今月の地元読書会の課題図書が、小川原正道『西南戦争』(中公新書)である。日本の合戦最後のものとなった明治の内乱は、時代が近いだけに霞はかかるものの、まだその硝煙の臭いのようなものが漂っている。現在の話ではないですよ。昭和の中ごろ、ワシャが4〜5歳のころのことである。駅前の大通り、車なんて1台も通らない時代だった。大通りという名の広場で遊んでいると、クリーニング屋の娘がこんな歌を口ずさんでいた。
♪♪♪〜
一かけ 二かけて 三かけて
四かけて 五かけて 橋をかけ
橋の欄干 手を腰に
はるか向こうを 眺むれば
十七八の ねえさんが
片手に花持ち 線香持ち
ねえさんねえさん どこ行くの
私は九州 鹿児島の
西郷隆盛 娘です
明治十年 三月に
切腹なさった 父上の
お墓参りを 致します
〜♪♪♪
ワシャが小学校に上がる前だから、西南戦争から90年が経っている。もちろん西南戦争に関わった人はすべて彼岸に逝っており、辛うじてその人たちに話を聴いた次世代が古老として生き残っている時代だった。
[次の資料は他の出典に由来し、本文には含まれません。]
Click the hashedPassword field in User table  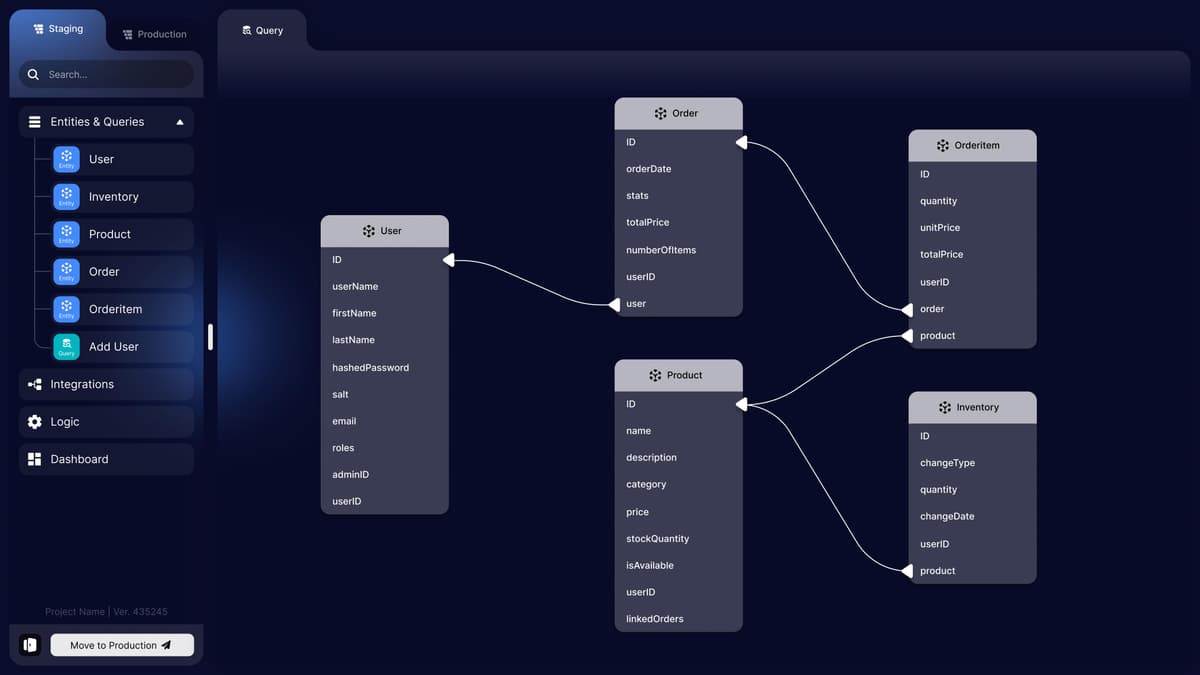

その頃、ワシャはもちろん西郷隆盛なんて知らない。でも、切腹、墓参りなどという単語から、西郷隆盛という人は何か悪いことをして死んだんだということだけは理解できた。
この西郷隆盛の配下に村田新八という好漢がいた。村田についてはここに少し書いてある。
http://d.hatena.ne.jp/warusyawa/20120320
おそらく西郷挙兵にもっとも反対した一人であった。その村田が、暴発しそうな私学校とそれをなんとか押さえ込んでいる自分を含めた一部の幹部をこう評している。
「四斗樽に水を入れて、腐れ縄で縛っているようなもの」
腐れ縄では組織を束ねられない。結果、鹿児島の私学校は挙兵し、熊本鎮台に殺到する。丈夫な荒縄でも腐ってはだめだ。小泉武夫『漁師の肉は腐らない』(新潮社)ではないが、腐らないことが大切だわさ。